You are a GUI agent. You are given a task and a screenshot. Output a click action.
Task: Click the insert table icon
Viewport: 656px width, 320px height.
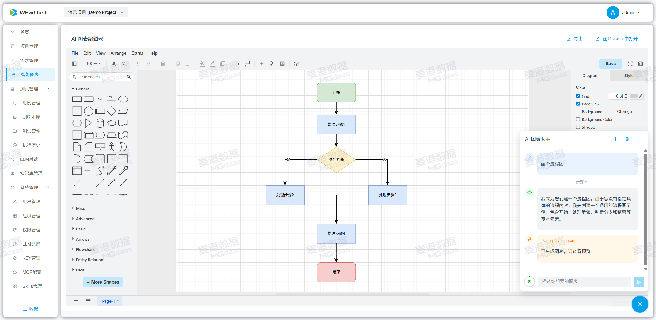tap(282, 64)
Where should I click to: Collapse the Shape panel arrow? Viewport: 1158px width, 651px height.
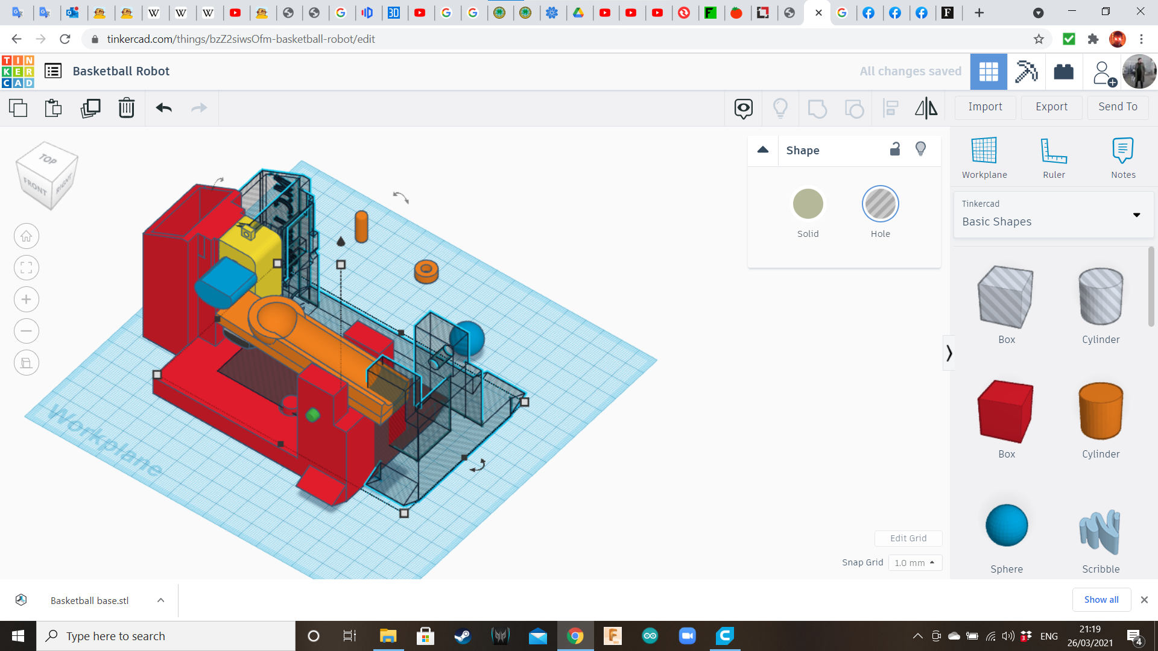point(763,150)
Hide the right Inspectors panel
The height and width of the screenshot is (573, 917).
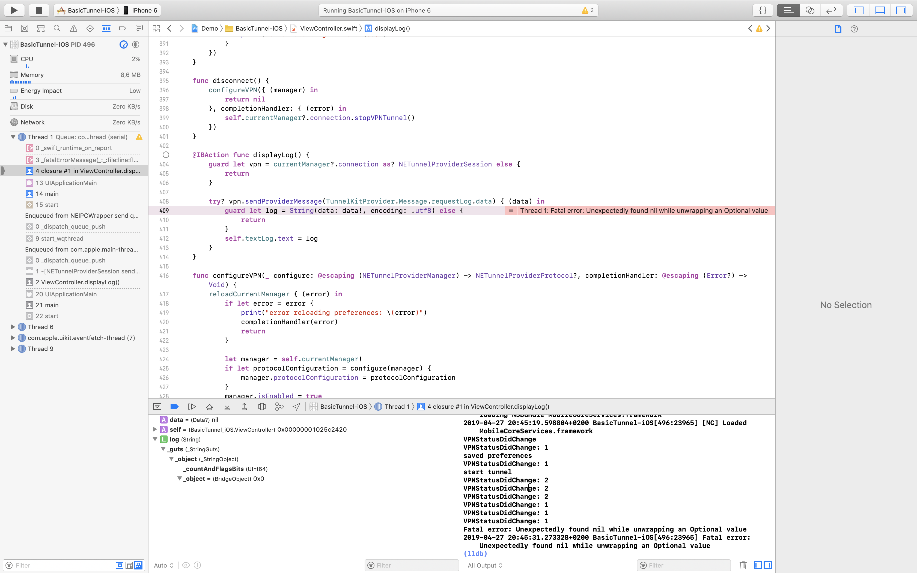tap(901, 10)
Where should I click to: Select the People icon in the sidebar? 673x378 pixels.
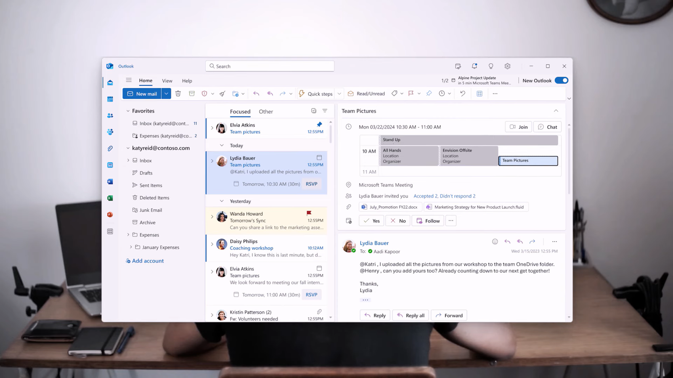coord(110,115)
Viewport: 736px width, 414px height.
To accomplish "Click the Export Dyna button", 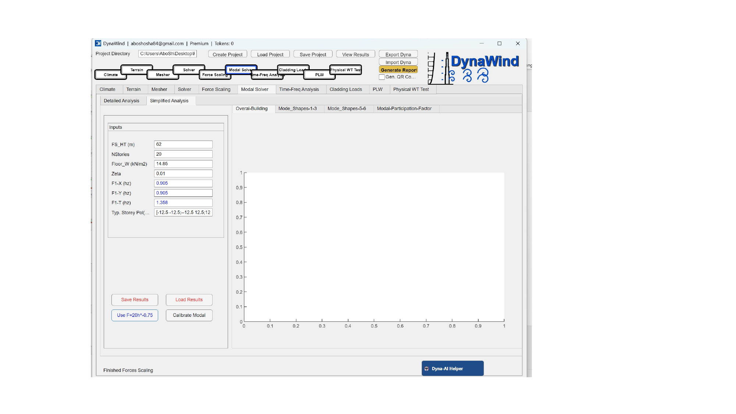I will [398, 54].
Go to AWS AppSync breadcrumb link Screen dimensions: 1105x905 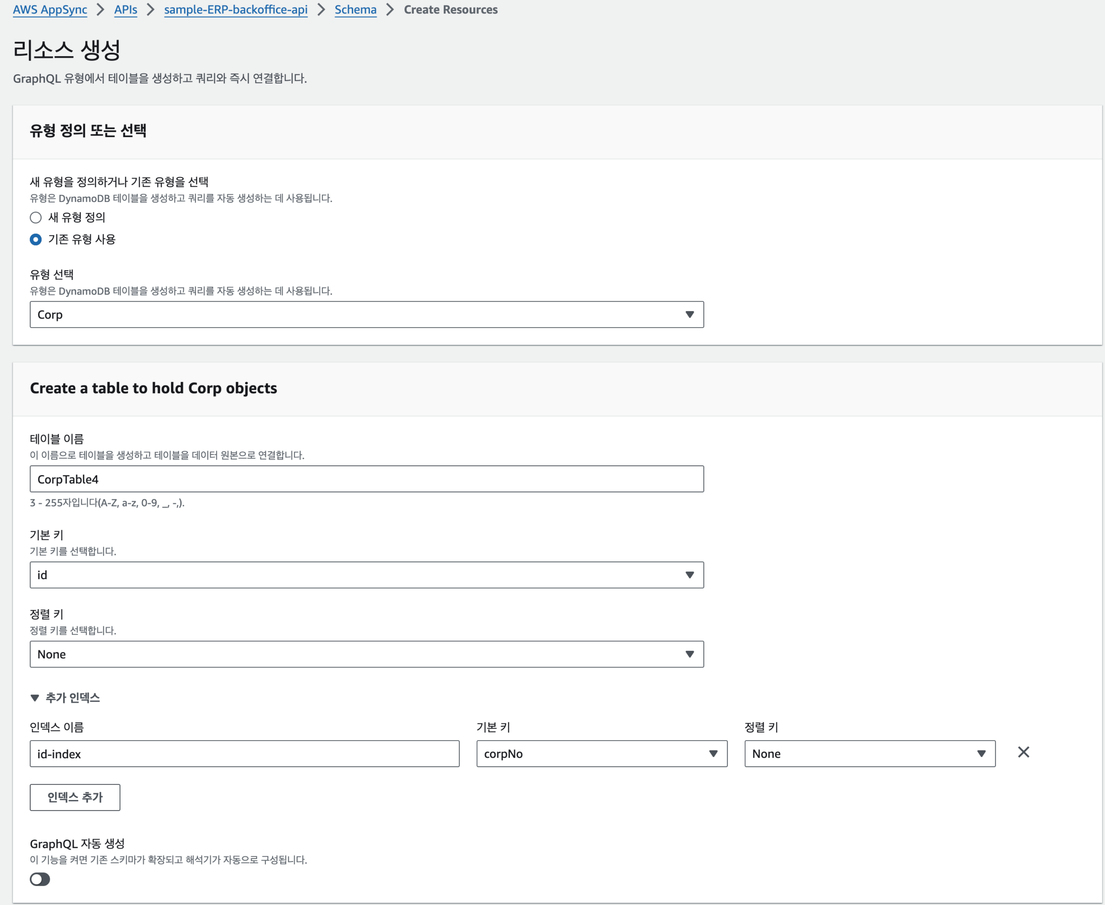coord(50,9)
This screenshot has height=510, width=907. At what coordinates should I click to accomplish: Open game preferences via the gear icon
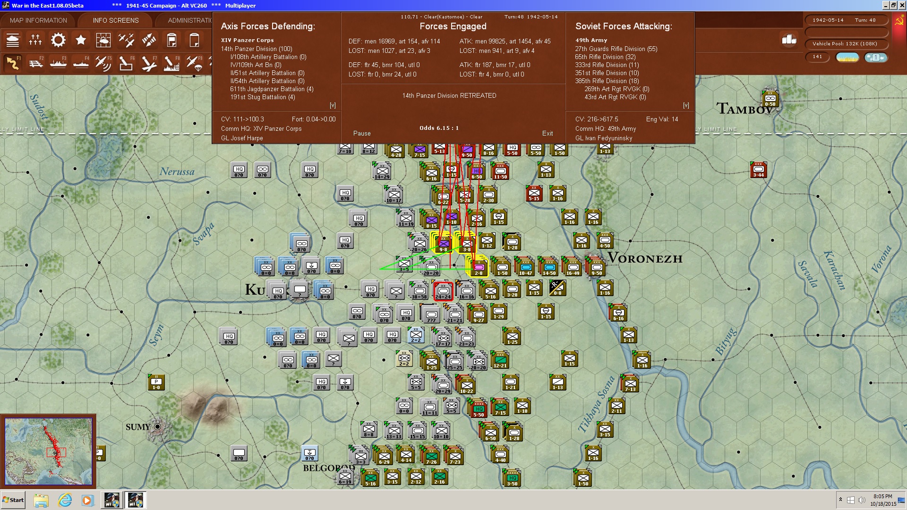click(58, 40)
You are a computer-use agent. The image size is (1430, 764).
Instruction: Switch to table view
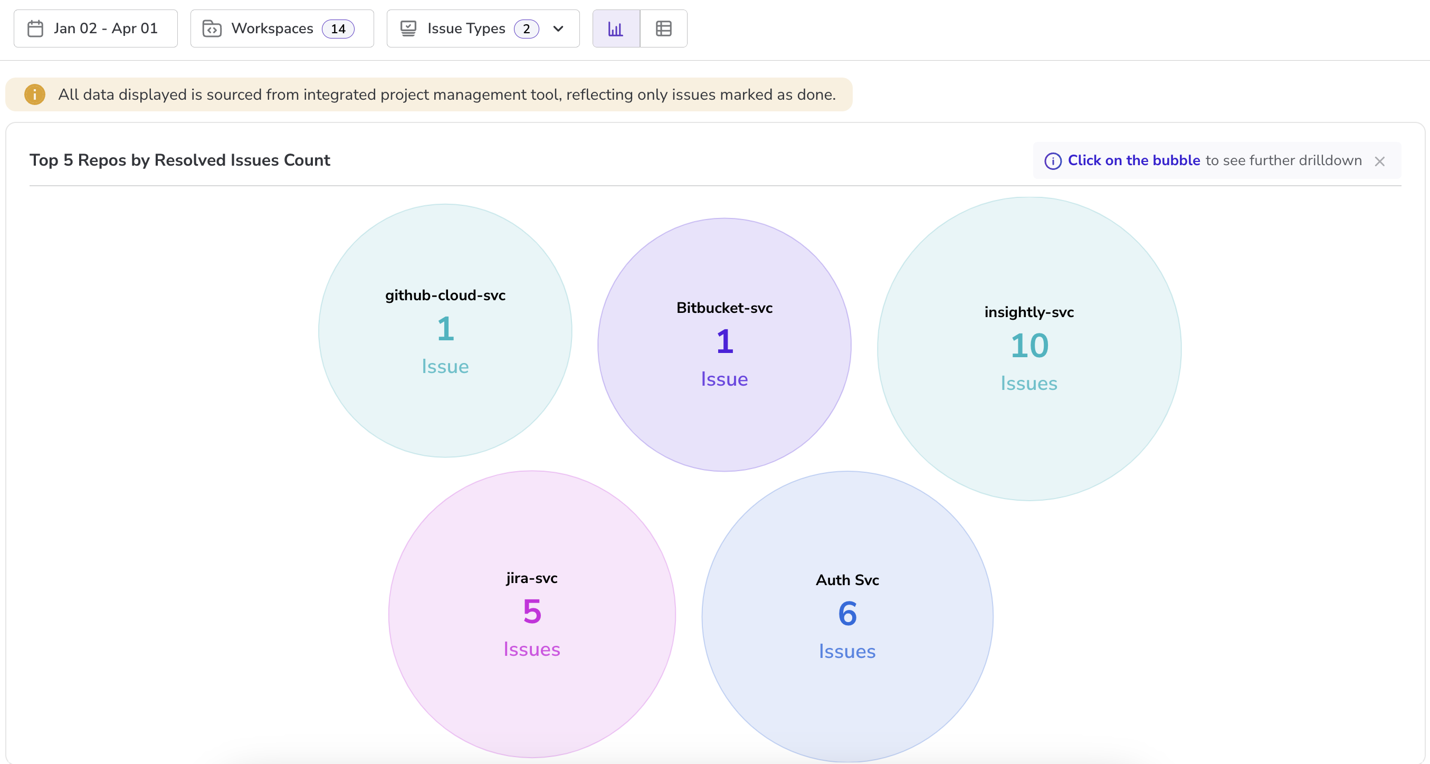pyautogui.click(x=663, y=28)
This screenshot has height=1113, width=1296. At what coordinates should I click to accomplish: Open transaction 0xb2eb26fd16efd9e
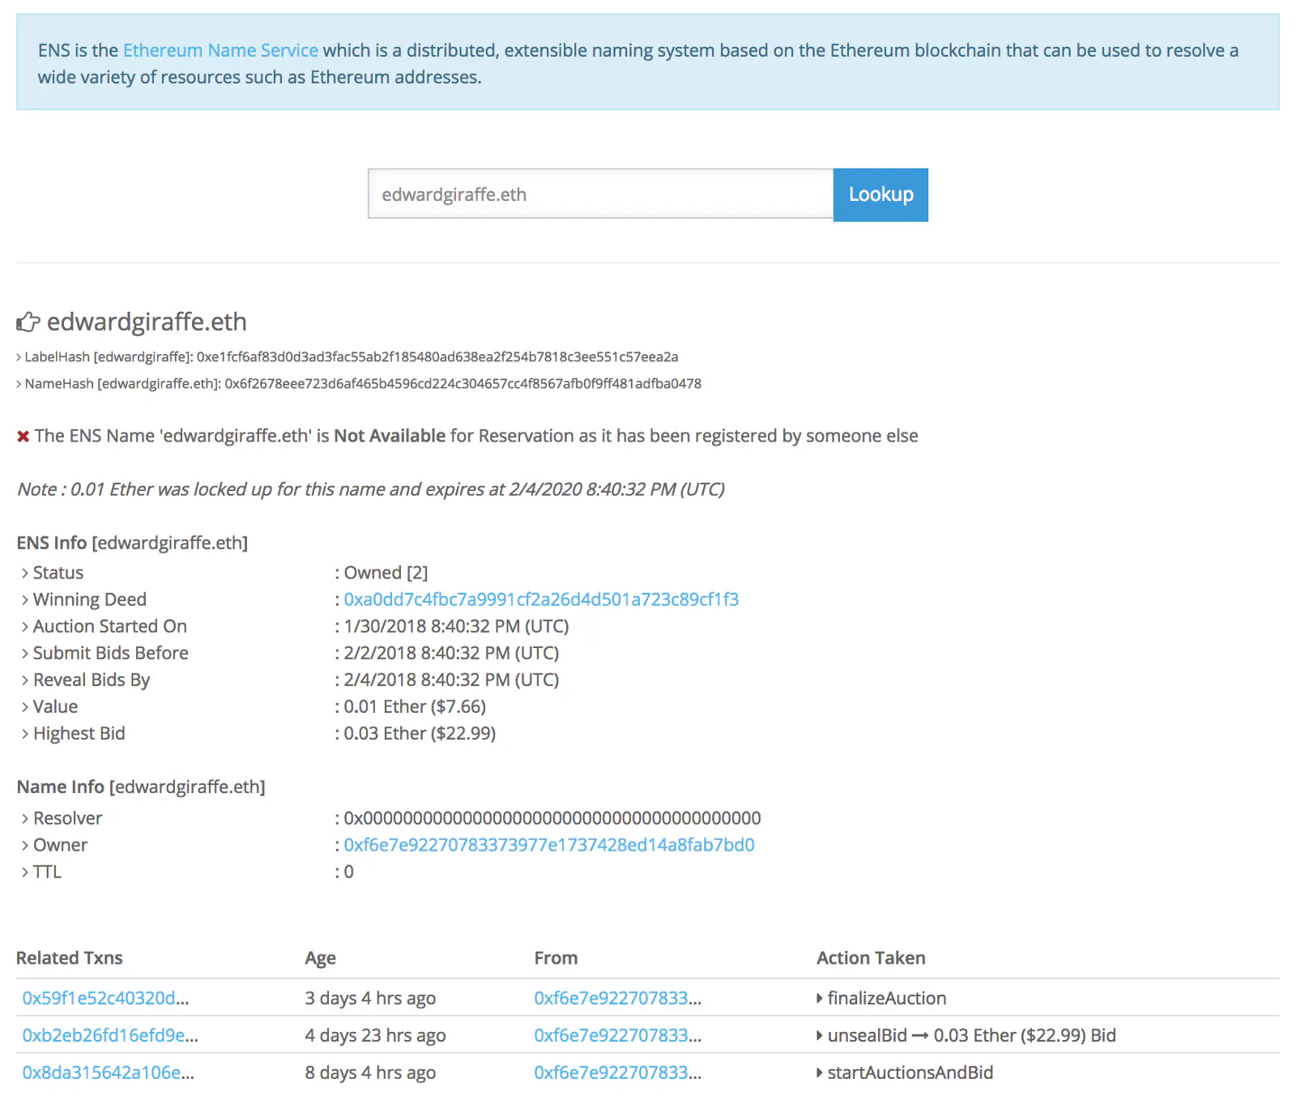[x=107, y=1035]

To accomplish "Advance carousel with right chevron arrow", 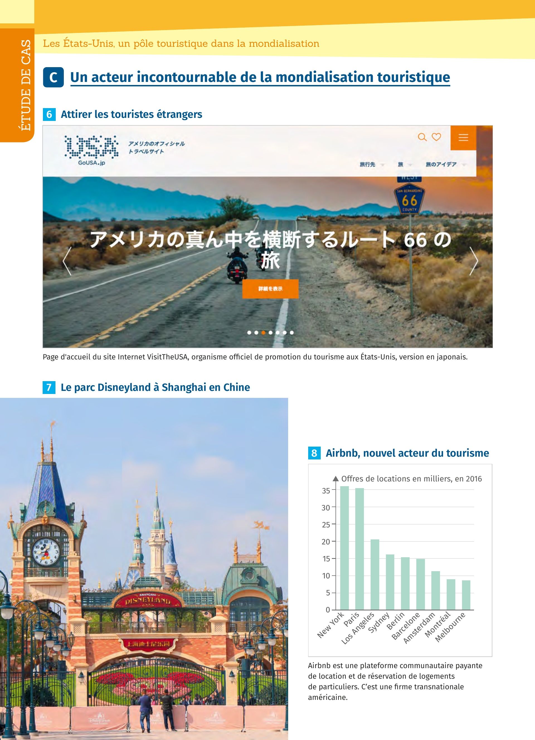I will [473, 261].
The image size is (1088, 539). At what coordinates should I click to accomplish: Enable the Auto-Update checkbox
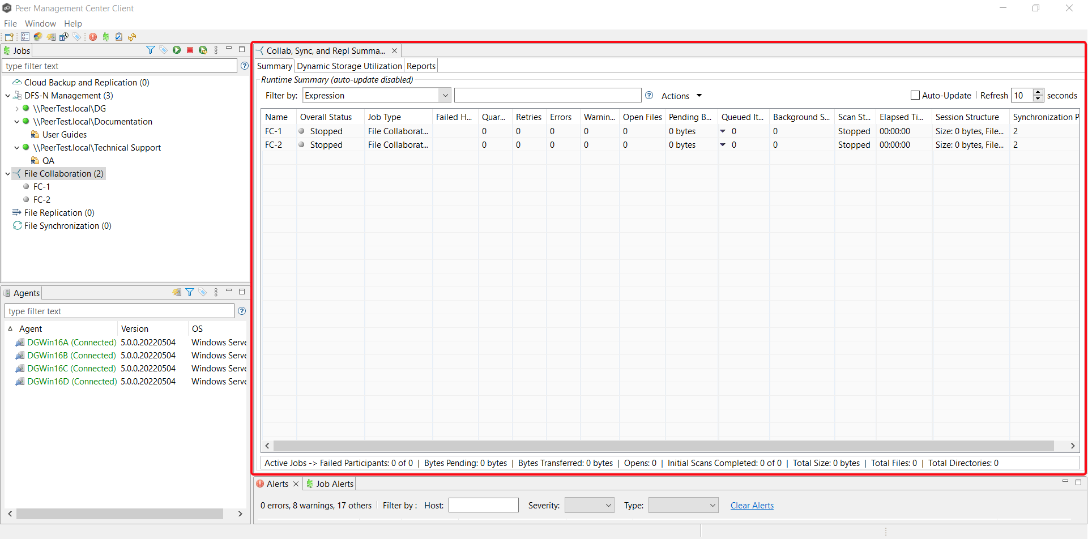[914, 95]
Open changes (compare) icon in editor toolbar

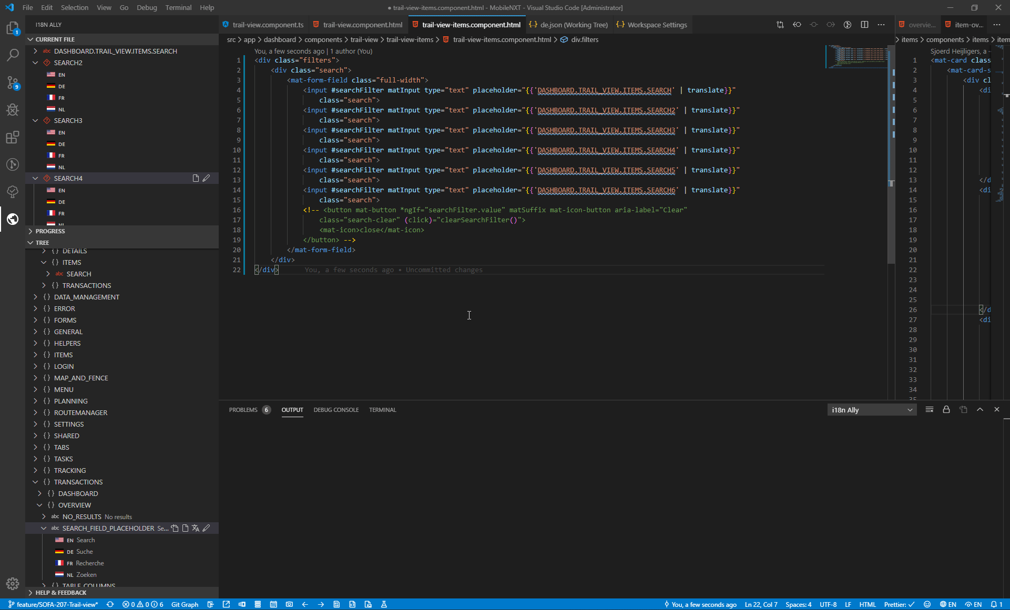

§ **Task goal**
Here the lines from the one with "The image size is (1088, 539)." through the last line of the data above need to be repeated exactly, both included, and any picture omitted.

§ **Response box**
The image size is (1088, 539). At what coordinates should I click to accomplish: Enable the Auto-Update checkbox
[914, 95]
Open changes (compare) icon in editor toolbar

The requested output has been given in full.